==== SUPPLIED MATERIAL ====

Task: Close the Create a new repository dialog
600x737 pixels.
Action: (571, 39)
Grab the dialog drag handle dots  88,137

====
==== SUPPLIED MATERIAL ====

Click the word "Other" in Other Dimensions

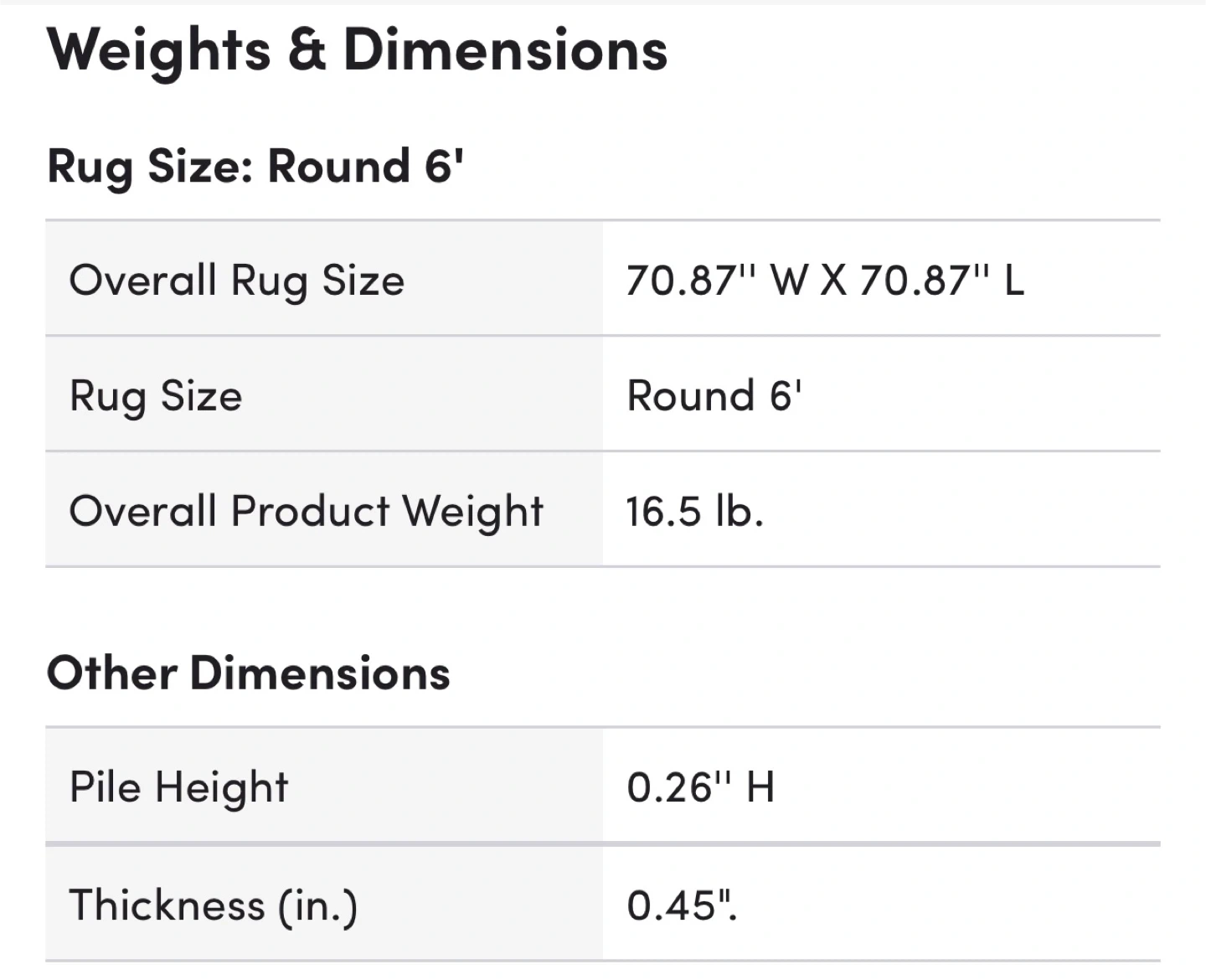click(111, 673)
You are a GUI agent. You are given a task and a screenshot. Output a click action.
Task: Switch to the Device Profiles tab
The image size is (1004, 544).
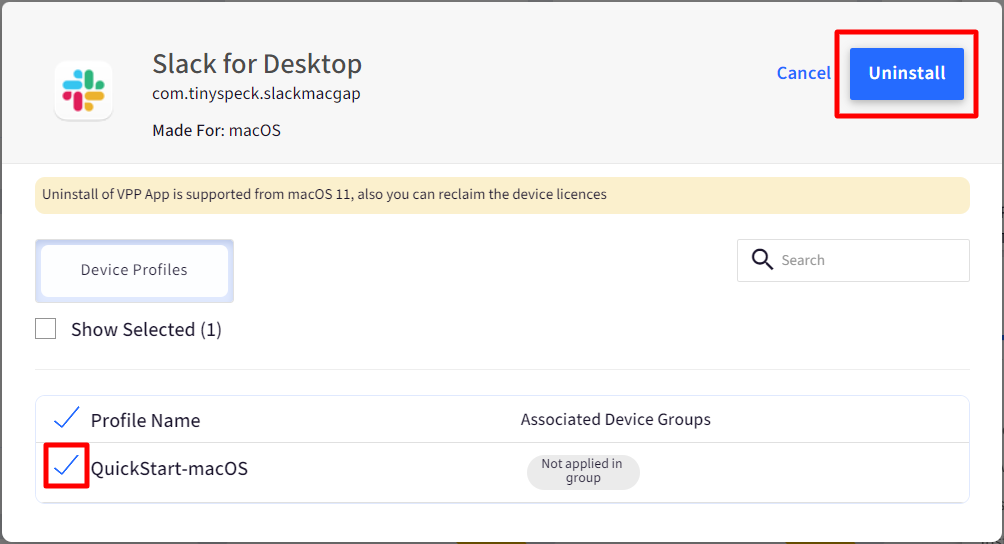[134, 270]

====
==== SUPPLIED MATERIAL ====

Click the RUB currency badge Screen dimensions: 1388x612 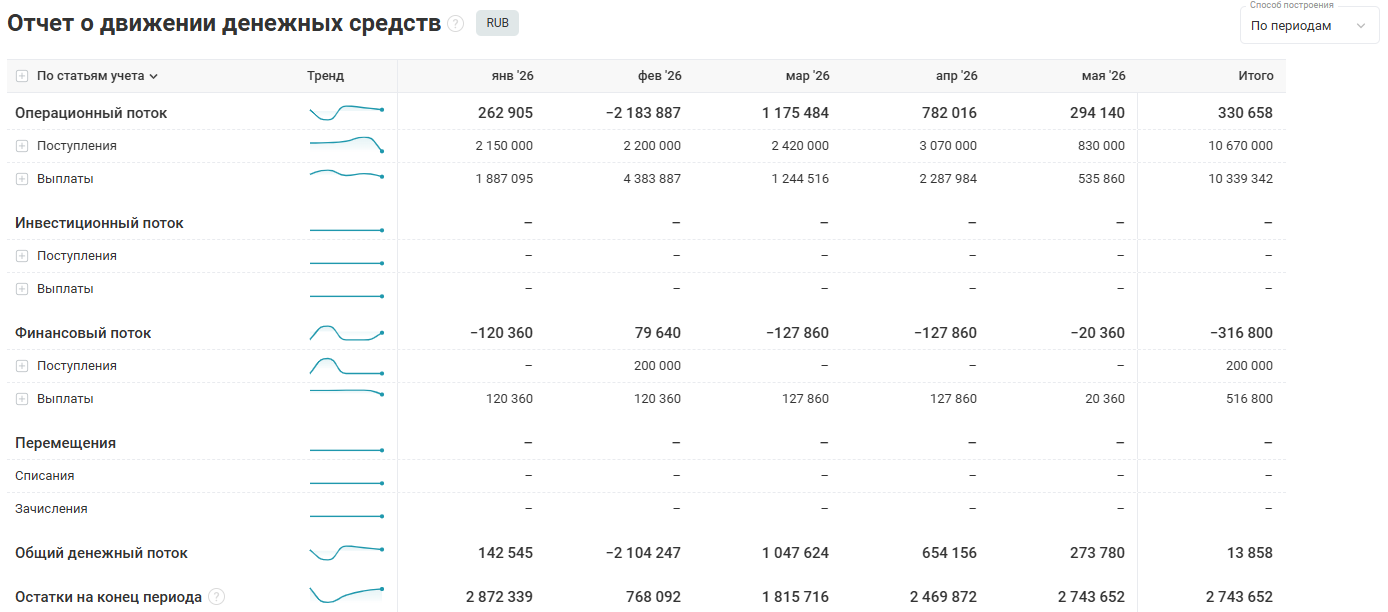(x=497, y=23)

====

### ASSIGNMENT
Your answer should consist of the lines from the material that contain "dialog".

### TASK SOLUTION
Task: Close the Create a new repository dialog
Grab the dialog drag handle dots  88,137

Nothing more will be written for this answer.